··· MATERIAL TO PROCESS ···

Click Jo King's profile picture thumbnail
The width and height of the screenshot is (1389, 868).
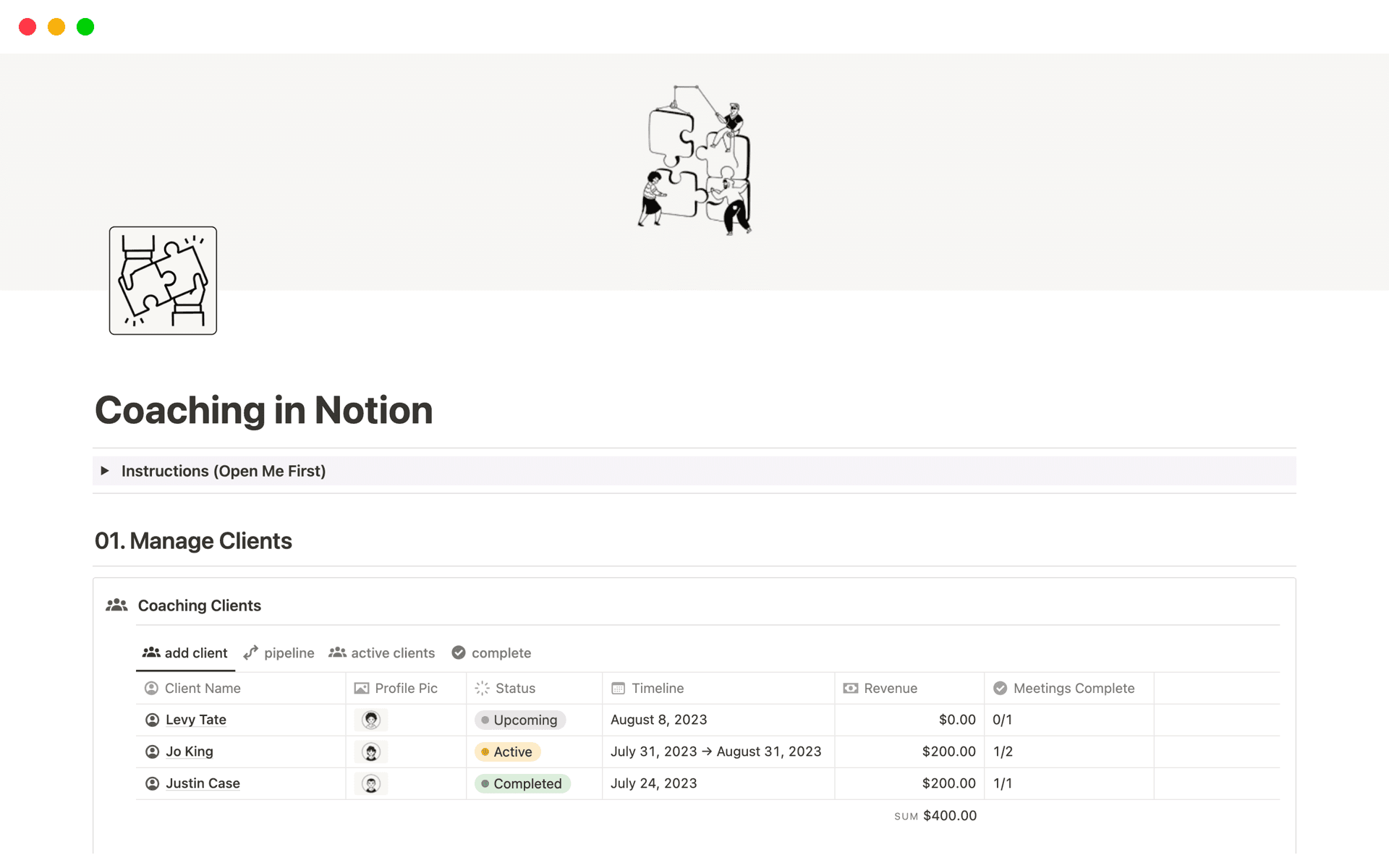point(370,752)
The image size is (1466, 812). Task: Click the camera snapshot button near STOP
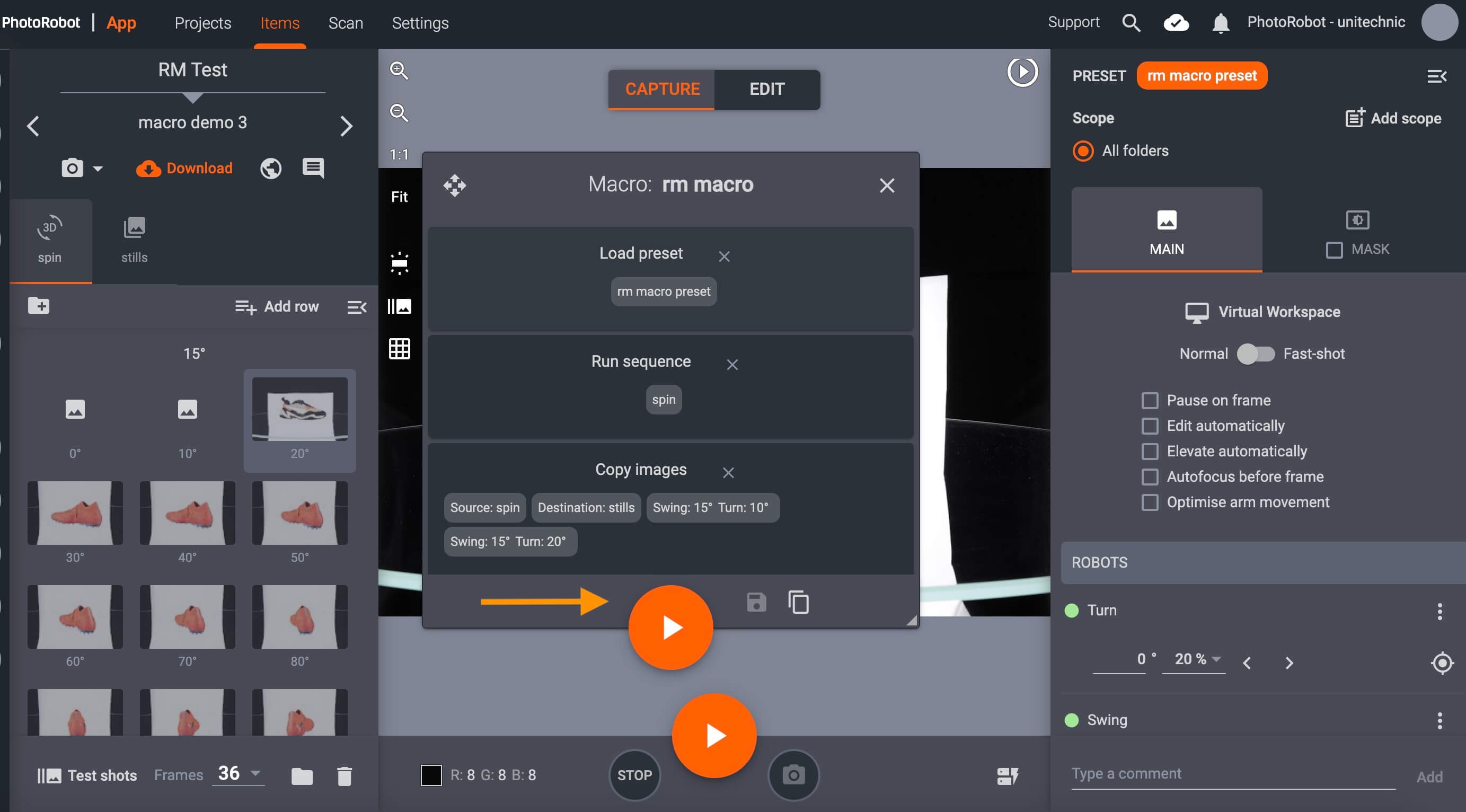tap(793, 775)
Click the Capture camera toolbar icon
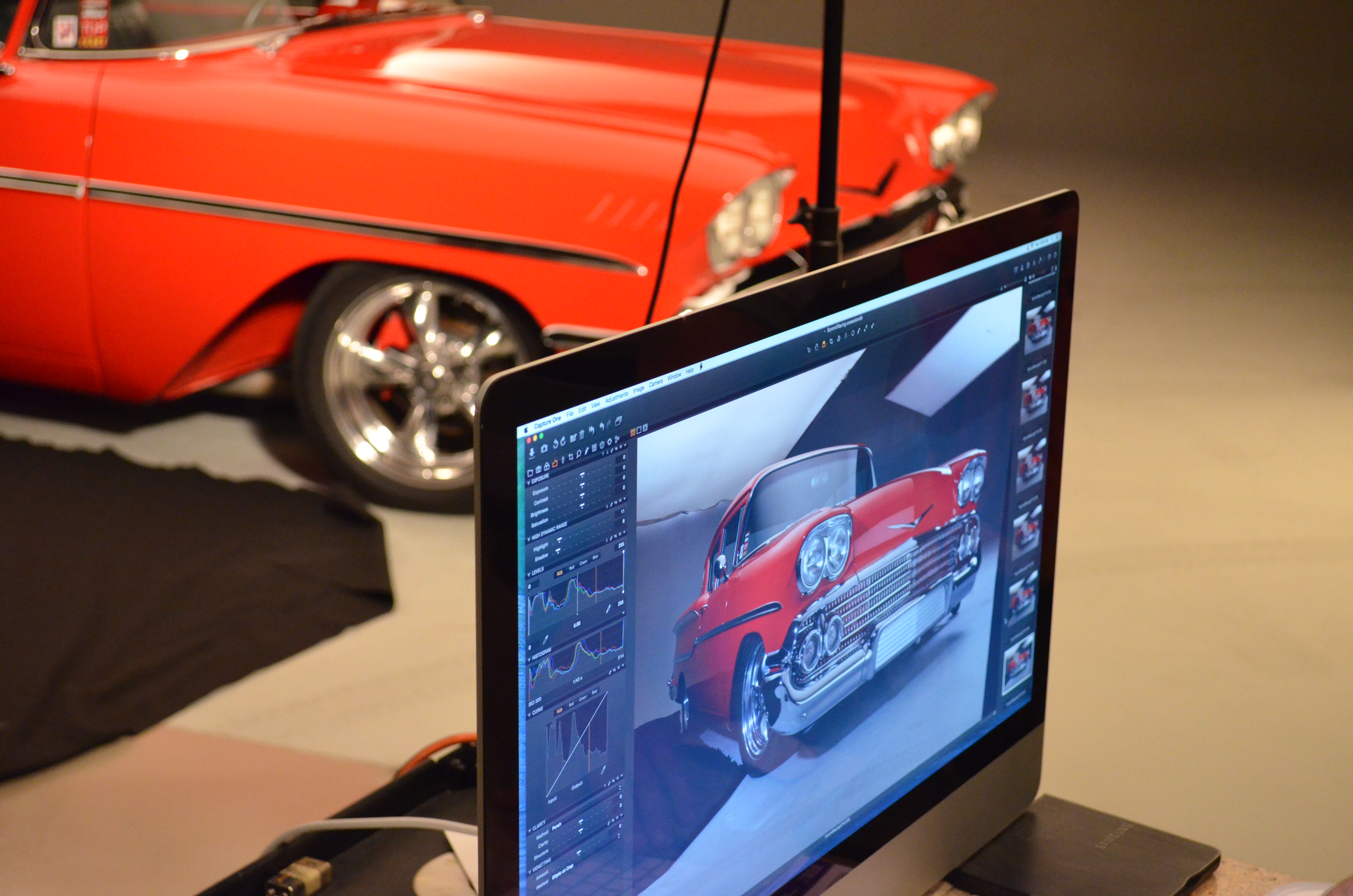Image resolution: width=1353 pixels, height=896 pixels. click(x=544, y=449)
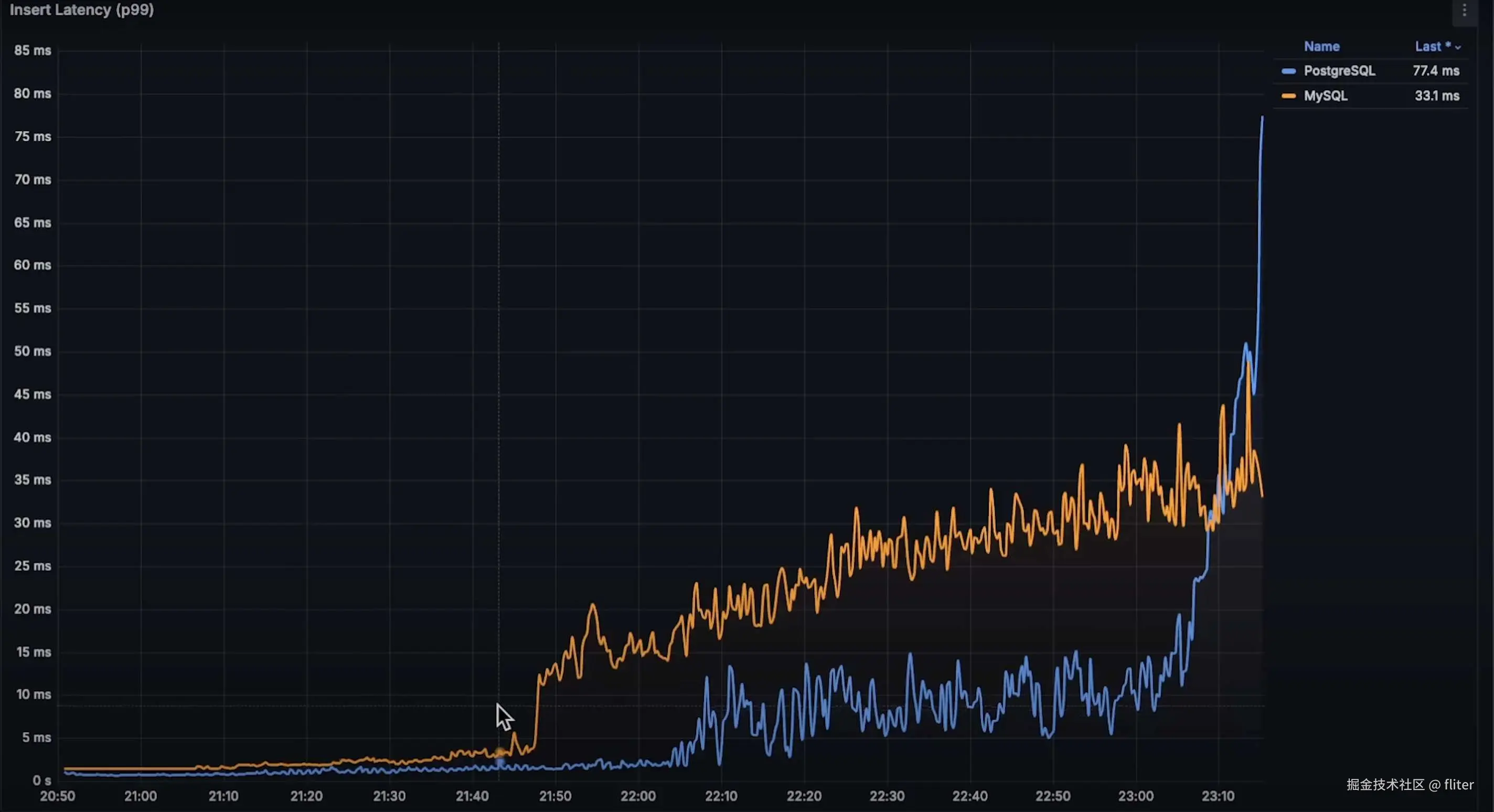Click the 0 s y-axis label
This screenshot has width=1494, height=812.
tap(41, 781)
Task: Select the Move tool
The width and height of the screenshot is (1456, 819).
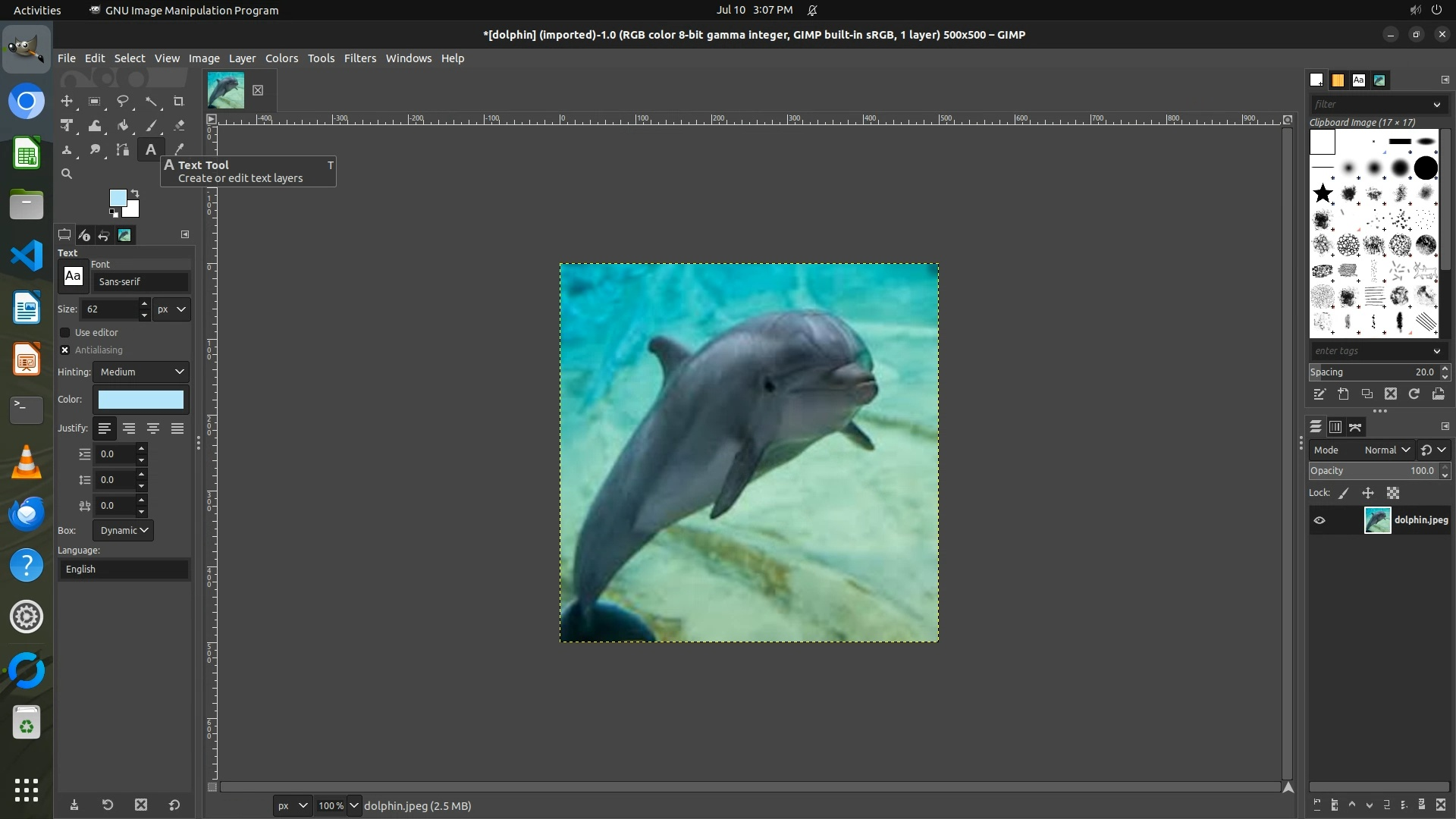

···

* **PROBLEM**:
Aside from the pictures, repeat the listing exactly.

* **RESULT**:
Click Jo King's profile picture thumbnail
The width and height of the screenshot is (1389, 868).
point(370,752)
The image size is (1466, 812). Task: Click the camera snapshot button near STOP
tap(793, 775)
Click the Capture camera toolbar icon
Image resolution: width=1353 pixels, height=896 pixels. click(x=544, y=449)
Click the 0 s y-axis label
This screenshot has width=1494, height=812.
tap(41, 781)
Task: Select the Move tool
The width and height of the screenshot is (1456, 819).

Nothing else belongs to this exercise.